[Text section]
This chapter presents complications that may occur with all forms of surgery on or around the eyelids. When a procedure carries known procedure-specific side-effects (such as complications, for instance, associated with eyebrow lift or Botox), those risks will be noted in the particular chapter detailing that operation.
Despite the comprehensive list that appears below, blepharoplasty is a relatively safe and effective operation when compared to many more widely invasive plastic and reconstructive surgical operations. The vast majority of patients who undergo cosmetic eyelid surgery are pleased with their results.
• Infection: Infection is a risk with any and all surgery, including surgery on or around the eyelids. Because of the eyelid's good blood circulation, however, elective surgery performed under sterile conditions seldom results in serious infection.
• Bleeding: Continued bleeding after blepharoplasty may require reopening of the eyelid wound and either cauterization of the bleeding vessel and/or evacuation of the clot ("hematoma"). The most common sites of bleeding are the fat pockets and the orbicularis muscle.

[Problem requirements] Repeat word for word the part of the passage on eyelid surgery complications starting with "This chapter presents" and going on through "detailing that operation.". The rows are not needed.

Saved data:
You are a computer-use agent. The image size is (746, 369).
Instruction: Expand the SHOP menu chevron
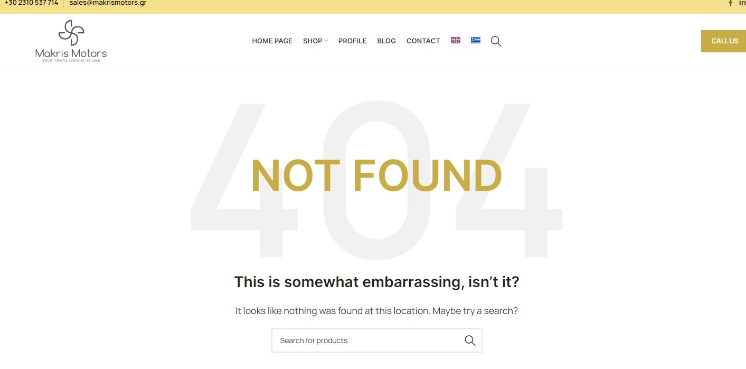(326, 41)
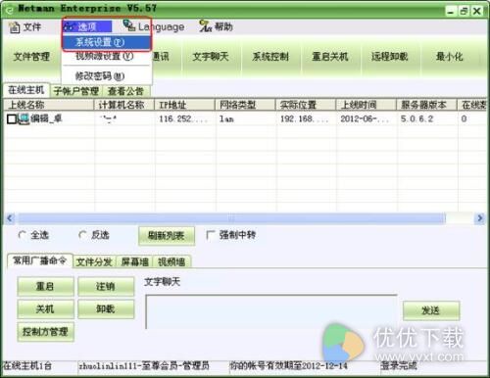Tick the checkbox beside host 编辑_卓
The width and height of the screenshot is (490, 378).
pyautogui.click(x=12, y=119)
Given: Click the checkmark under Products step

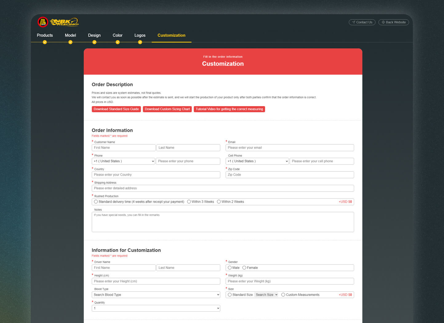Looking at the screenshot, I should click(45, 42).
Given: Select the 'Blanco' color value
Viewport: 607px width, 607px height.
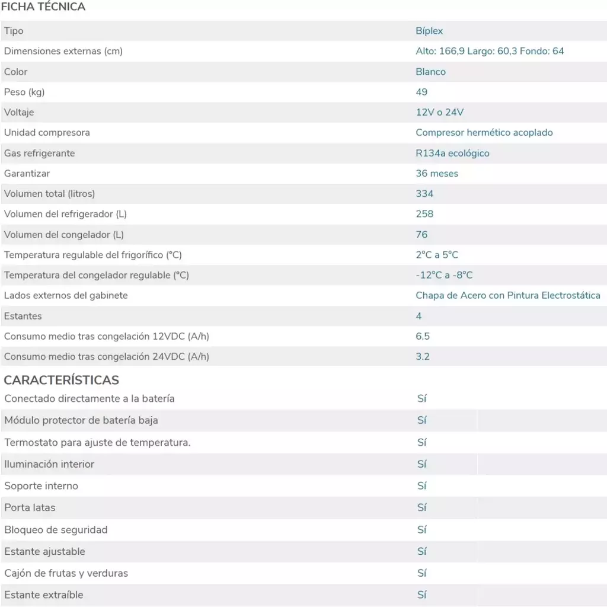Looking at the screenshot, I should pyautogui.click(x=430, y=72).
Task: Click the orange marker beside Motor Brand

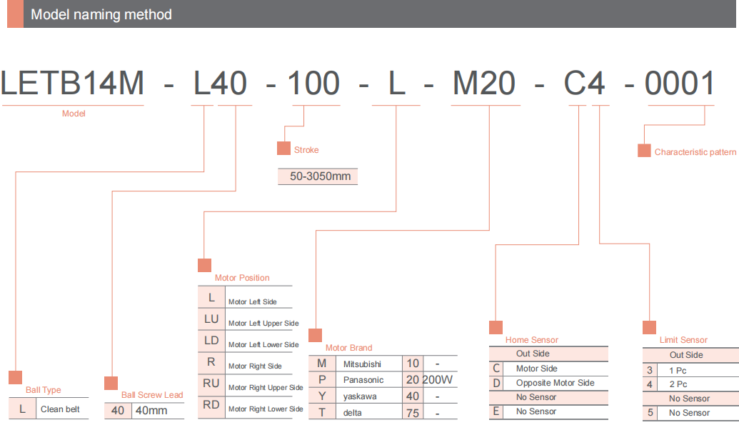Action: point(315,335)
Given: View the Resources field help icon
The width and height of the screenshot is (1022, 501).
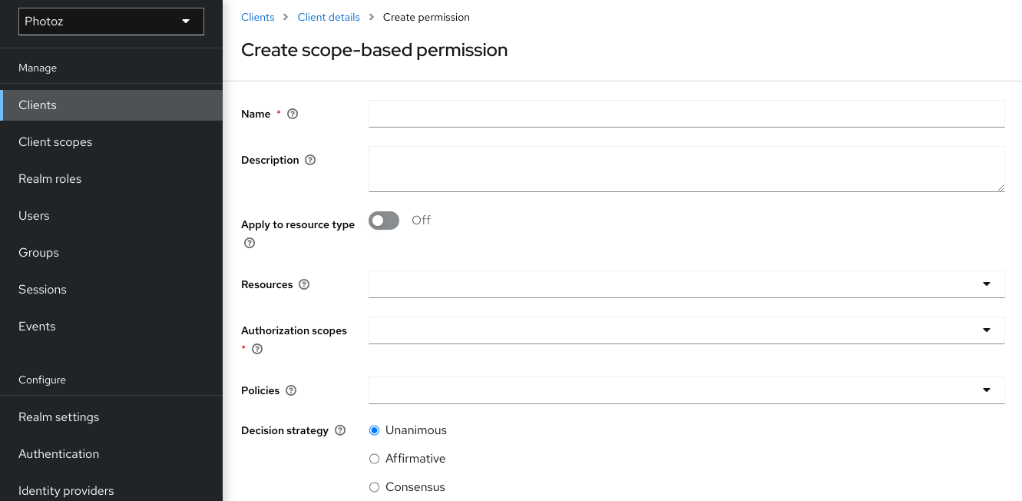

[Task response]
This chapter presents complications that may occur with all forms of surgery on or around the eyelids. When a procedure carries known procedure-specific side-effects (such as complications, for instance, associated with eyebrow lift or Botox), those risks will be noted in the particular chapter detailing that operation.